You can set your tokenizer via the set_tokenizer(tok) function imported from dataquality.integrations.seq2seq.core

NOTE: We assume that the tokenizer you provide is the same tokenizer used for training. This must be true in order to align inputs and outputs correctly. Ensure all necessary properties (like add_eos_token) are set before setting your tokenizer so as to match the tokenization process to your training process.

watch(tokenizer, model_type, model=None, generation_config=None, generation_splits=None, max_input_tokens=None, max_target_tokens=None, response_template=None)#

Seq2seq only. Log model generations for your run

Return type:

None

Iterates over a given dataset and logs the generations for each sample. To generate outputs, a model that is an instance of transformers PreTrainedModel

must be given and it must have a generate method.

Unlike other watch functions, in this one we are just registering the model and generation config and not attaching any hooks to the model. We call it ‘watch’ for consistency.

dataquality.integrations.seq2seq.s2s_trainer module#

validate_cols(ds, input_col, target_col)#

Validates that the input and target columns are in the dataset

Return type:

None

tokenize(ds, tokenizer, input_col, target_col, max_input_length, max_target_length)#
Return type:

Dataset

get_trainer(dd, input_col, target_col, training_config, generation_config)#

Sets up the model and tokenizer for training

Note that for now this fn is a misnomer since our initial implementation is not using the Trainer class from transformers. We will likely refactor this in the future to use the Trainer class.

For now, this function sets up the model and tokenizer, tokenizes the data, for each split, calls the DQ watch function, and returns the model and and tokenized dataset dict.

Return type:

Tuple[PreTrainedModel, Dict[str, DataLoader]]

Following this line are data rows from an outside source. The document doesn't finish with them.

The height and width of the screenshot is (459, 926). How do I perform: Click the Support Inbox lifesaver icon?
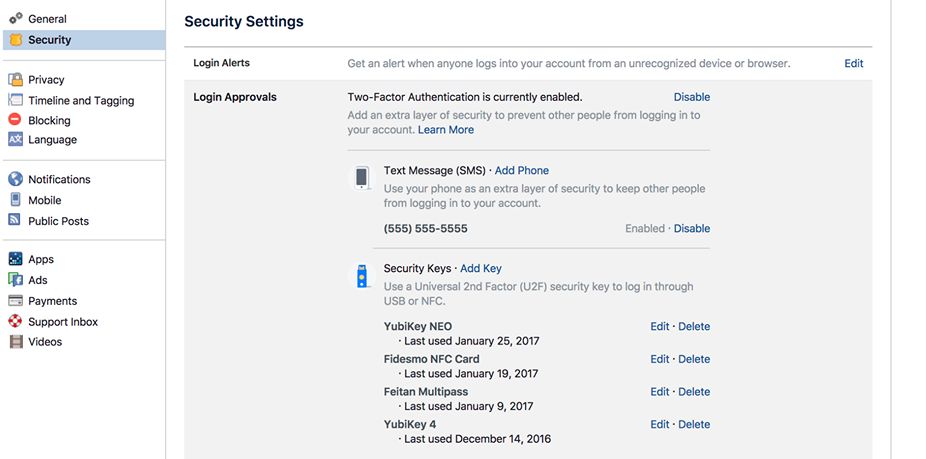pos(15,322)
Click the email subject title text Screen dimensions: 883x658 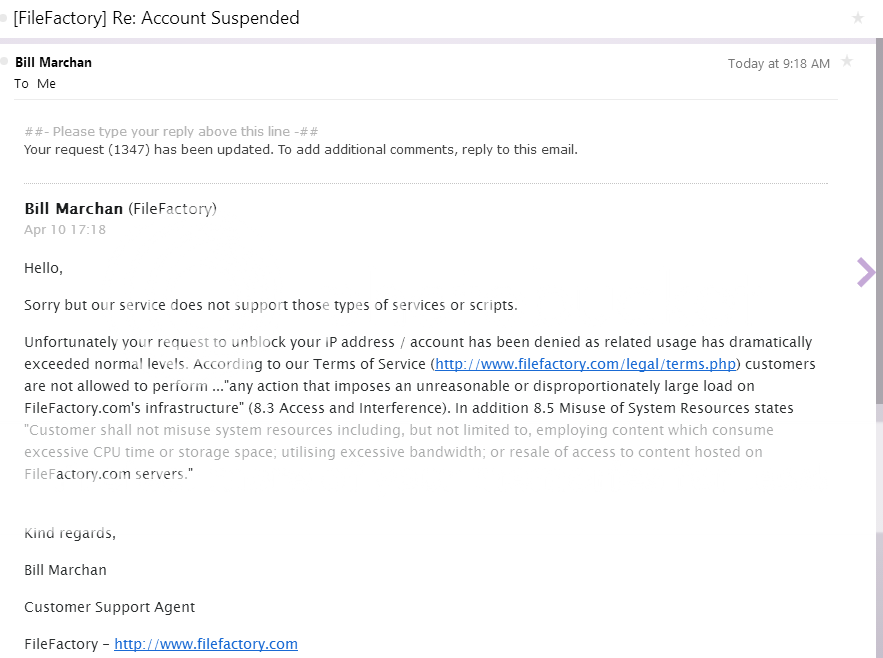point(156,18)
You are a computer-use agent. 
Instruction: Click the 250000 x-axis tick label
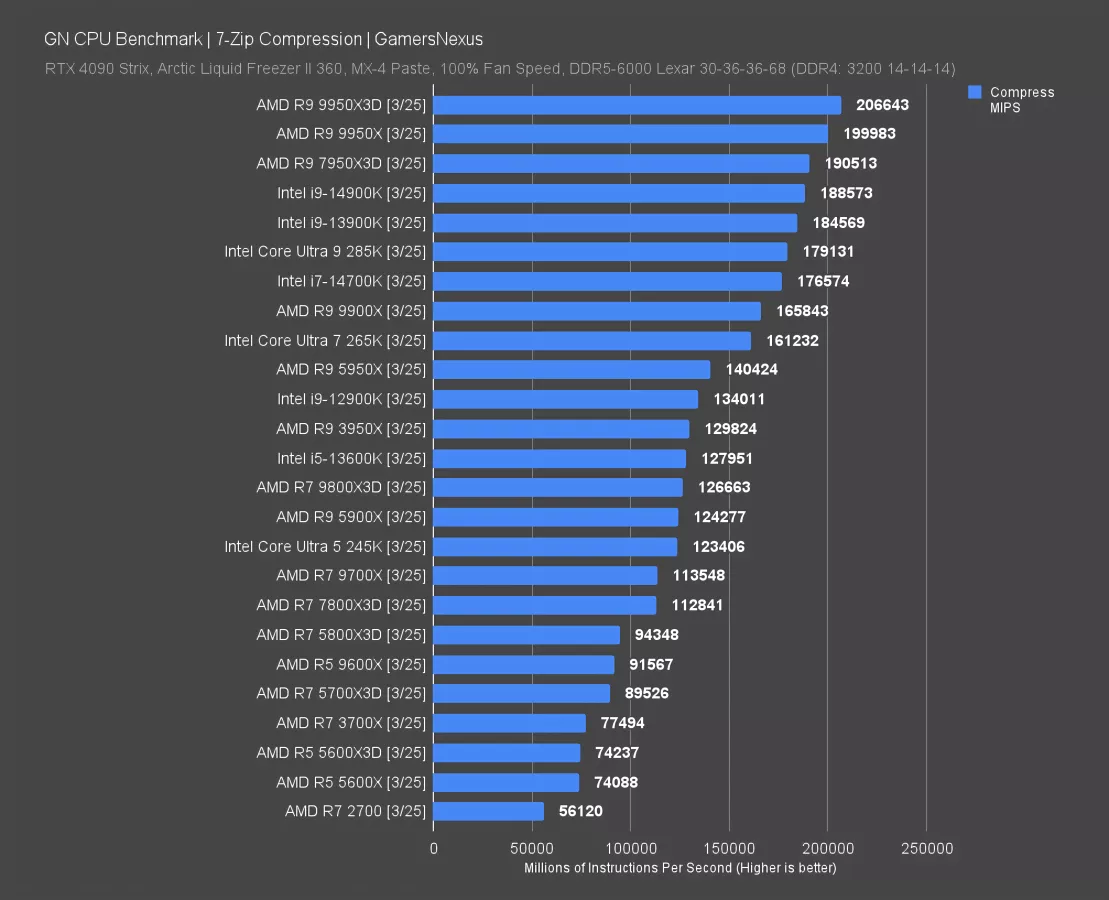[926, 849]
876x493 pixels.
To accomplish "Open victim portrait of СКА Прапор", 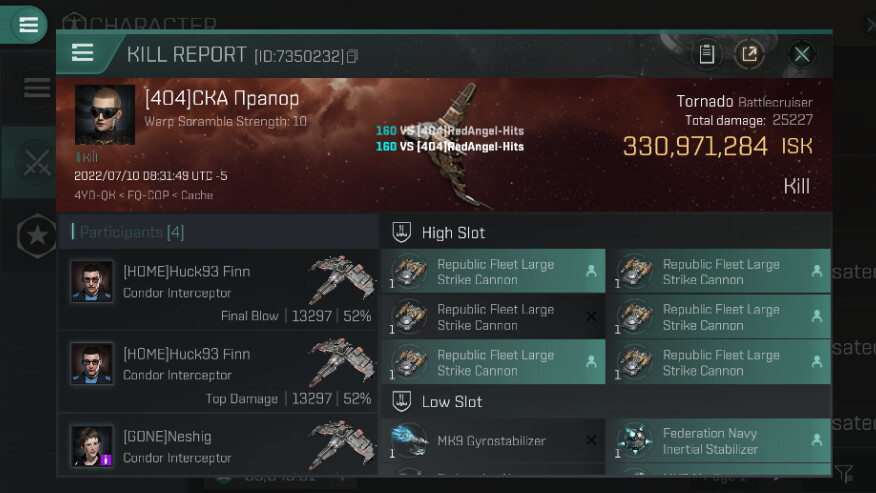I will [105, 115].
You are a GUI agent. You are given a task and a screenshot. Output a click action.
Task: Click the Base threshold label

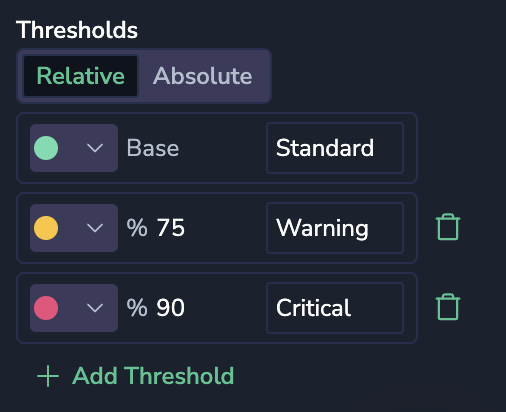pos(153,148)
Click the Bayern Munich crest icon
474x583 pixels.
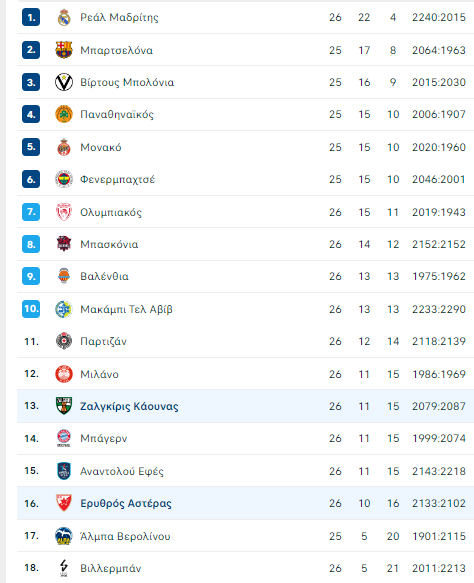[64, 438]
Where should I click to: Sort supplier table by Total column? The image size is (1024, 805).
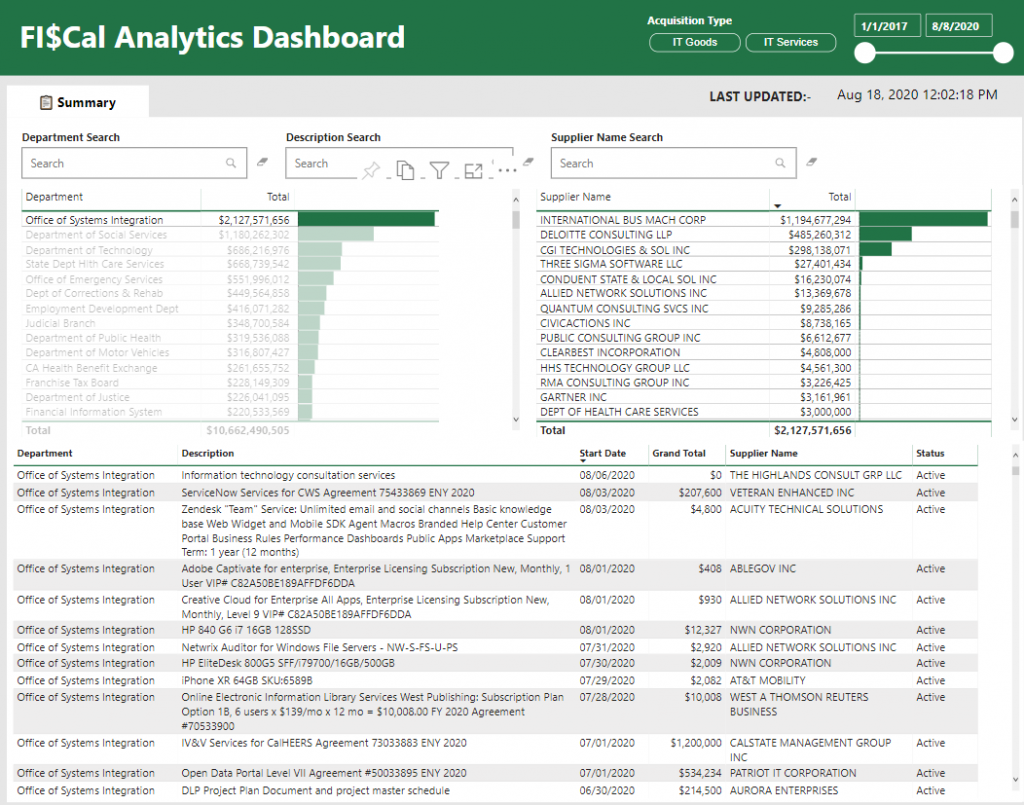(838, 197)
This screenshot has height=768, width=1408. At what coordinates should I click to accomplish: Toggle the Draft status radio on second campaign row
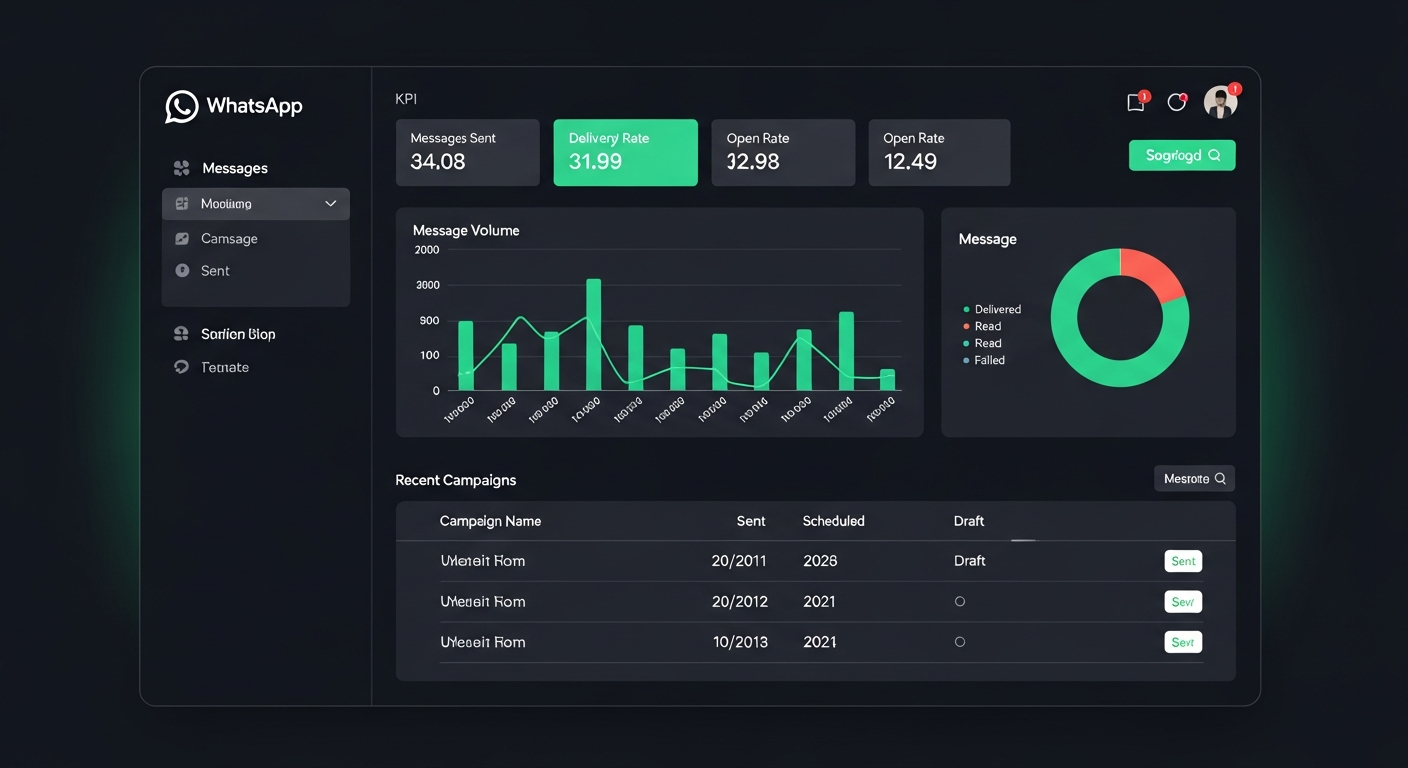tap(960, 601)
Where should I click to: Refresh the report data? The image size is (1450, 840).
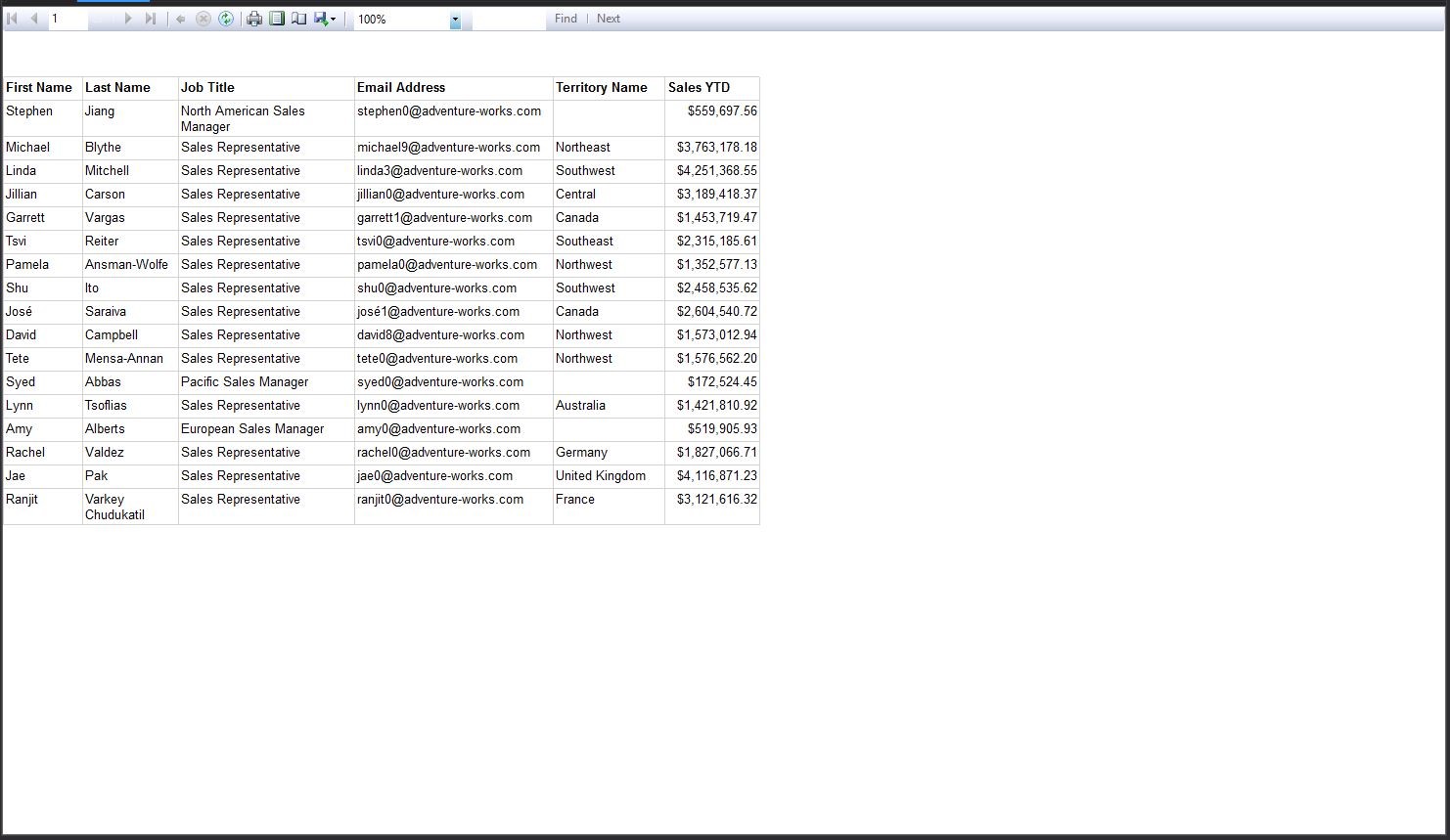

do_train(model, dataloaders, training_config, wait)#
Return type:

PreTrainedModel

dataquality.integrations.seq2seq.schema module#

class Seq2SeqDatasetConfig(hf_data=None, train_path=None, val_path=None, test_path=None, train_data=None, val_data=None, test_data=None, input_col='input', target_col='target', formatter=<factory>)#

Bases: BaseAutoDatasetConfig

Configuration for creating a dataset from a file or object

One of hf_name, train_path or train_dataset should be provided. If none of those is, a demo dataset will be loaded by Galileo for training.

Parameters:
  • hf_data (Union[DatasetDict, str, None]) – Union[DatasetDict, str] Use this param if you have huggingface data in the hub or in memory. Otherwise see train_data, val_data, and test_data. If provided, train_data, val_data, and test_data are ignored

  • train_path (Optional[str]) – Optional path to training data file to use. Must be: * Path to a local file

  • val_path (Optional[str]) – Optional path to validation data to use. Must be: * Path to a local file

  • test_path (Optional[str]) – Optional test data to use. Must be: * Path to a local file

  • train_data (Union[DataFrame, Dataset, None]) – Optional training data to use. Can be one of * Pandas dataframe * Huggingface dataset

  • val_data (Union[DataFrame, Dataset, None]) – Optional validation data to use. Can be one of * Pandas dataframe * Huggingface dataset

  • test_data (Union[DataFrame, Dataset, None]) – Optional test data to use. Can be one of * Pandas dataframe * Huggingface dataset

  • input_col (str) – Column name for input data, defaults to “input” for S2S

  • target_col (str) – Column name for target data, defaults to “target” for S2s

input_col: str = 'input'#
target_col: str = 'target'#
class Seq2SeqTrainingConfig(model='google/flan-t5-base', epochs=3, learning_rate=0.0003, batch_size=4, create_data_embs=None, data_embs_col='input', return_model=False, accumulation_steps=4, max_input_tokens=512, max_target_tokens=128)#

Bases: BaseAutoTrainingConfig

Configuration for training a seq2seq model

Parameters:
  • model (str) – The pretrained AutoModel from huggingface that will be used to tokenize and train on the provided data. Default google/flan-t5-base

  • epochs (int) – Optional num training epochs. If not set, we default to 3

  • learning_rate (float) – Optional learning rate. If not set, we default to 3e-4

  • accumulation_steps (int) – Optional accumulation steps. If not set, we default to 4

  • batch_size (int) – Optional batch size. If not set, we default to 4

  • create_data_embs (Optional[bool]) – Whether to create data embeddings for this run. If set to None, data embeddings will be created only if a GPU is available

  • max_input_tokens (int) – Optional max input tokens. If not set, we default to 512

  • max_target_tokens (int) – Optional max target tokens. If not set, we default to 128

  • data_embs_col (str) – Optional text col on which to compute data embeddings. If not set, we default to ‘input’, can also be set to target or generated_output

model: str = 'google/flan-t5-base'#
epochs: int = 3#
accumulation_steps: int = 4#
max_input_tokens: int = 512#
max_target_tokens: int = 128#
data_embs_col: str = 'input'#
class Seq2SeqGenerationConfig(max_new_tokens=64, temperature=0.2, do_sample=False, top_p=1.0, top_k=50, generation_splits=None)#

Bases: object

Configuration for generating insights from a trained seq2seq model

We use the default values in HF GenerationConfig See more about the parameters here: https://huggingface.co/docs/transformers/v4.30.0/en/main_classes/text_generation#transformers.GenerationConfig

Parameters:

generation_splits (Optional[List[str]]) – Optional list of splits to generate on. If not set, we default to [“test”]

max_new_tokens: int = 64#
temperature: float = 0.2#
do_sample: bool = False#
top_p: float = 1.0#
top_k: int = 50#
generation_splits: Optional[List[str]] = None#

Module contents#